August 25, 2009
Relative TSR Plans
These days you can’t talk to a compensation consultant without having a discussion around the increased usage in performance-based equity plans, especially around the growing trend of total shareholder return (TSR) as a relative long-term performance measure. Relative TSR plans are ones where a company measures the return of its own stock against the performance of other companies (typically a group of 15 to 20 pre-defined industry peers) over a period of time. How the company’s stock performs as compared to its peers is then used as the metric to determine whether vesting in the award is achieved and at what payout level.
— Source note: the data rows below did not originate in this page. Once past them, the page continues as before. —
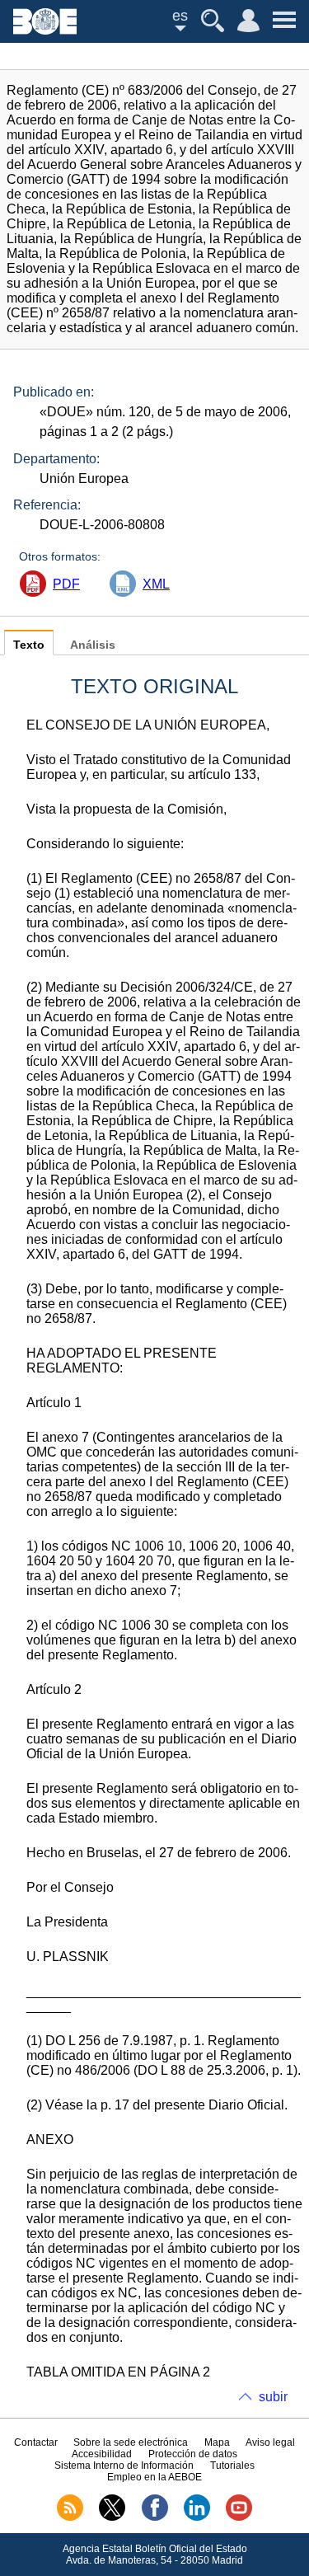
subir (273, 2397)
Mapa (217, 2442)
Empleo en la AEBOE (154, 2477)
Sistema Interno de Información (124, 2465)
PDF (66, 584)
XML (156, 584)
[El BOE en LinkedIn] (197, 2517)
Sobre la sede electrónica (130, 2442)
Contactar (36, 2442)
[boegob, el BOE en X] (112, 2517)
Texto (28, 645)
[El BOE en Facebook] (155, 2517)
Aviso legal (270, 2442)
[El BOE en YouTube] (239, 2517)
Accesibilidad (102, 2454)
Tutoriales (232, 2465)
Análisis (92, 645)
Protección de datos (192, 2454)
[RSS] (70, 2517)
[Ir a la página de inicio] (45, 30)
Relative TSR plans have been used in Europe for several years, and have recently grown in popularity in the United States. In this current market, relative TSR is likely to become a predominant long-term performance measure when setting performance goals since, in a volatile market like the one we are experiencing now, it can be difficult for companies to identify absolute performance goals e.g., where vesting is dependent on the company achieving specified targets, such as a threshold stock price. And, with relative TSR as a performance metric, the award holder can often realize some value from the underlying award regardless of market/economic conditions, provided that the company outperforms its peer group.
The length of the performance period, the number of peer companies to be included in the plan and which peer companies should be included in the plan are among some of the criteria to decide when designing a relative TSR plan. It’s probably not critical to understand all aspects of the design of a relative TSR plan, however, what you should plan for is the likelihood that you will have to administer one of these plans in the near future and as a result will want to have some familiarity with how they operate. There are a number of companies who have already adopted TSR type plans–for example, see Intel, Yahoo, or Bank of New York Mellon–the details around these plans are available in their respective proxy statements. This is a good place to start your education around this topic. In addition, we have several articles that discuss TSR as a perforamnce measure and relative TSR plans in our Performance Plans portal, including Octane-Driven Performance – Pearl Myers & Partners, Correlating Performance Metrics and Business Value in Growth – Workspan, Plan Design Considerations with Performance Shares – Radford, and Relative TSR — A U.K. Perspective – Towers Perrin. And, finally, be sure to check out www.RelativeTSR.com for further information on this topic.
As companies look for new ways to set performance goals in this current marketplace, it’s likely they will look to relative TSR as a performance measure; make sure you are prepared to support these plans!